Passage shown ▸

Rebecca Nurse pleads with John not to allow his signed confession to be nailed to the church door because a false confession is no confession at all. While John debates handing over the signed confession, he eventually chooses to instead rip of the paper, refusing to confess to witchcraft, and condemning himself to hang. By ripping the paper, he stands with Rebecca Nurse, another falsely accused witch, and figuratively stands with God. The ripping of the paper also signifies the forgiveness of John’s sins as he is stepping away from another lie, and living his last moments of truth. When John refuses to sign hand the signed paper over to Danforth he is protecting the lives of his wife, Elizabeth, and his children by preserving the goodness of the name Proctor in the village of Salem. By not signing the paper John is holding on to not only his honor, but his relationship with God and his children. This demonstrates actions that show John’s strong moral character and character development.

John also confesses to conspiring with the Devil in order to at first save himself, but eventually decides to put God first and refuse to admit to witchcraft. This action shows strong moral character and self-actualization as John is able to put aside his own needs for the needs of others. Parris and Danforth do not understand why he does this, Elizabeth is even unsure, willing to even take his sins upon herself if he will confess, however, Rebecca Nurse is able to recognize John’s reasoning. When he refuses, John is choosing to not save his life in order to save the lives of his family and, unknowingly, the lives of several others who were accused. While it is true that Elizabeth would have survived with the children regardless, John grants them and even bigger gift, quality of life. With his confession, the name Proctor would have been ruined and his family would have been ridiculed, outsiders, for the rest of their lives. John instead chooses to rip up his confession and hang for his family, in the end showing an altruistic quality that could be overlooked otherwise.

Provided data ▸
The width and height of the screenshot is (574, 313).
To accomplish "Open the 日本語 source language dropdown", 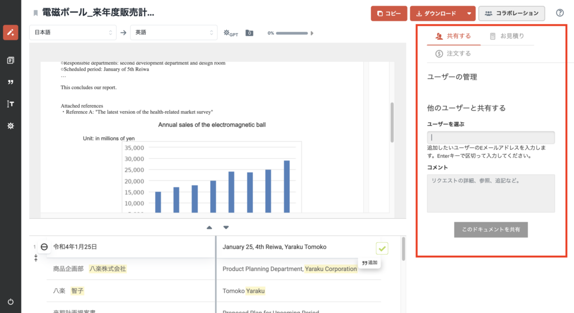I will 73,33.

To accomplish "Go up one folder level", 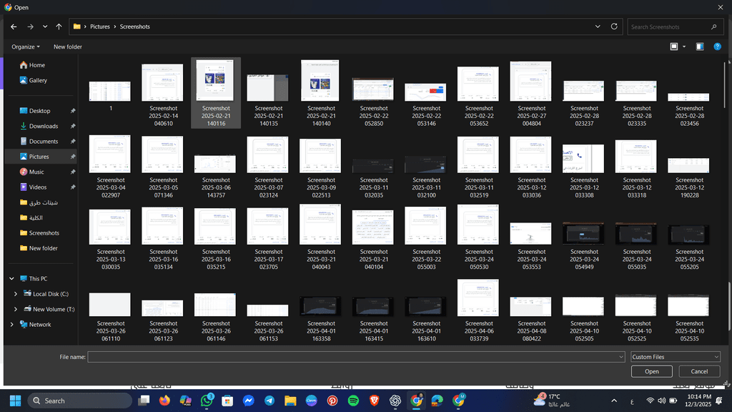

Request A ▸
In the passage on John Proctor's confession, where does Rebecca Nurse plead with John not to let his signed confession be nailed?
Request B ▸
Recast the paragraph of the passage on John Proctor's confession that begins "John also confesses to conspiring" as a bulleted list that keeps its main facts.
Request C ▸
Summarize the passage on John Proctor's confession in two sentences.

Problem solution A ▸
To the church door.

Problem solution B ▸
- John first confesses to conspiring with the Devil to save himself, but then puts God first and refuses to admit to witchcraft.
- This shows strong moral character and self-actualization, since he sets aside his own needs for the needs of others.
- Parris and Danforth do not understand his choice, and Elizabeth is unsure, but Rebecca Nurse recognizes his reasoning.
- By refusing, he gives up his life to save his family and, unknowingly, several others who were accused.
- Elizabeth and the children would have survived regardless, but he gives them quality of life, because a confession would have ruined the Proctor name and made them ridiculed outsiders.
- He rips up his confession and hangs for his family, showing an altruistic quality.

Problem solution C ▸
Although John Proctor first confesses to witchcraft to save himself, he rips up the signed paper instead of handing it to Danforth, standing with Rebecca Nurse and with God and choosing to hang. The passage presents this as proof of his strong moral character and altruism, because by refusing to confess he preserves the good name of Proctor and gives his family quality of life.